As profits soar, US utilities lavish shareholders while shutting off power for millions
Energy justice campaigners on Monday called for “a permanent ban” on energy shutoffs by utilities as they released a report showing that major power companies have shut off millions of struggling customers’ electricity and heat due to missed payments—while raking in record profits and spending billions of dollars on executive compensation, shareholder dividends, and stock buybacks.
“The utility industry’s custom of shutting off power punishes people for being poor,” reads a new report by the Center for Biological Diversity (CBD), the Energy and Policy Institute, and BailoutWatch. “This barbaric practice—and related punitive measures, like resale of debt to predatory private companies—must end.”
The authors of the report, titled Powerless in the United States, analyzed shutoff data from 30 states between January and October 2022, finding that utilities cut power to households more than 1.5 million times. Based on the rate of shutoffs recorded, 4.2 million households suffered utility shutoffs across the country in the first 10 months of 2022.
Combined with data gathered in the groups’ earlier energy justice reports, they found “a staggering 5.7 million electricity shutoffs against U.S. households from January 2020 through October 2022.”
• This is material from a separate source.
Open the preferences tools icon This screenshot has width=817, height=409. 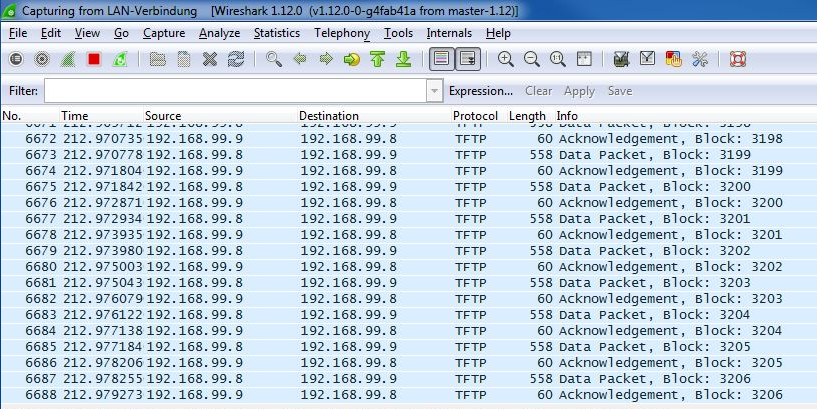[x=699, y=59]
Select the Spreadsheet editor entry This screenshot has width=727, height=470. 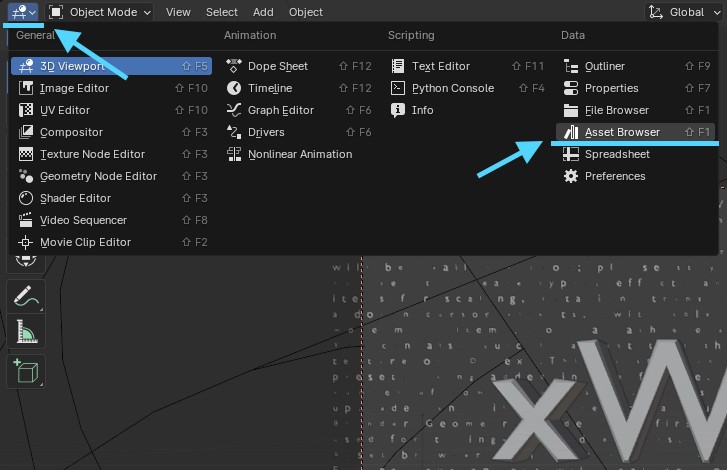click(x=617, y=154)
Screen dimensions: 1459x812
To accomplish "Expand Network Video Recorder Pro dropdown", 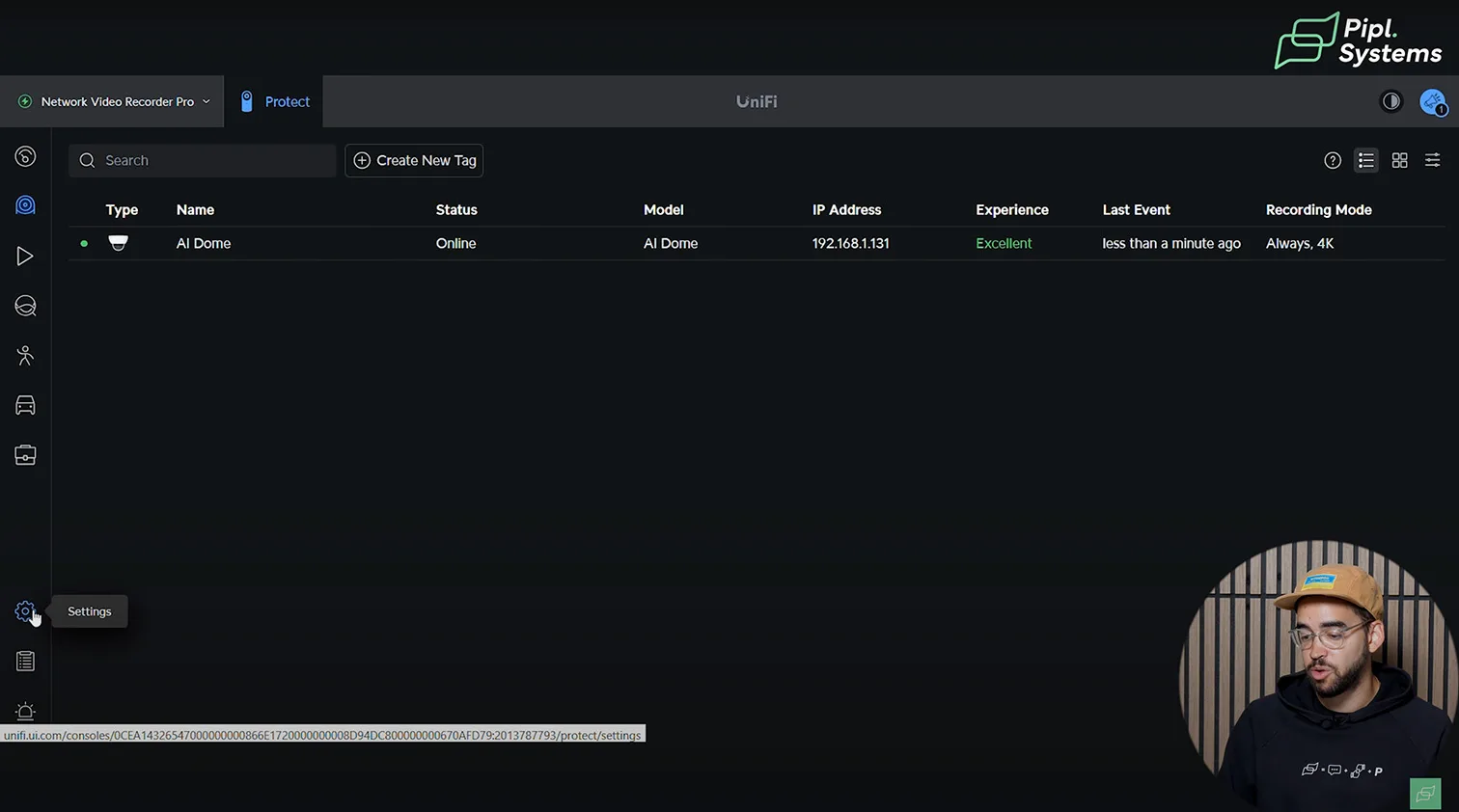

The vast majority of shutoffs between 2020 and 2022 were perpetrated by just a dozen companies, the groups said, including NextEra Energy Inc., Duke Energy Corporation, Exelon Corporation, FirstEnergy Corporation, and Ameren Corporation.
The 12 “Hall of Shame corporations,” as the report calls them, were on average less profitable than other utilities profiled in the report, but were still “prone to rewarding executives with lavish pay.” They were behind 37% of the dividends paid out to shareholders and 32% of disclosed CEO pay between 2019 and 2021.
They collectively paid their top 70 executives $1.2 billion—about $5.9 million per executive each year.
On average the 12 worst-offending companies spent about $4 billion on dividends each, but the customer debt they were owed by households struggling to pay accounted for about 1% of that amount.
FirstEnergy, which serves customers in Maryland, Pennsylvania, and Ohio, shut off power nearly 240,000 times between 2020 and October 2022, punishing households for their inability to pay bills totaling about $25 million. Meanwhile, the company was able to afford spending $2.3 billion on dividends for its shareholders.
Similarly, Duke Energy cut power more than 600,000 times over that period. Customers owed them about $63 million, while shareholders were lavished with $8.3 billion.
“Heating a house with fossil gas this winter is expected to cost 66% more than it did two years ago,” reads the report. “Electricity prices have also risen approximately 12% compared to 2020. The average family could pay more than $1,200 to heat their home this winter—$175 more than last winter and $300 more than the 2020 winter.”
To address the shutoffs crisis, said the authors, the U.S. Energy Information Administration and Congress could require reporting on utility disconnections, while Congress “should vastly increase” funding for energy assistance programs for low-income households. Addressing the “underlying conditions”—reliance on fossil fuels for energy—and phasing out the use of oil, gas, and coal is also key to stopping punitive shutoffs.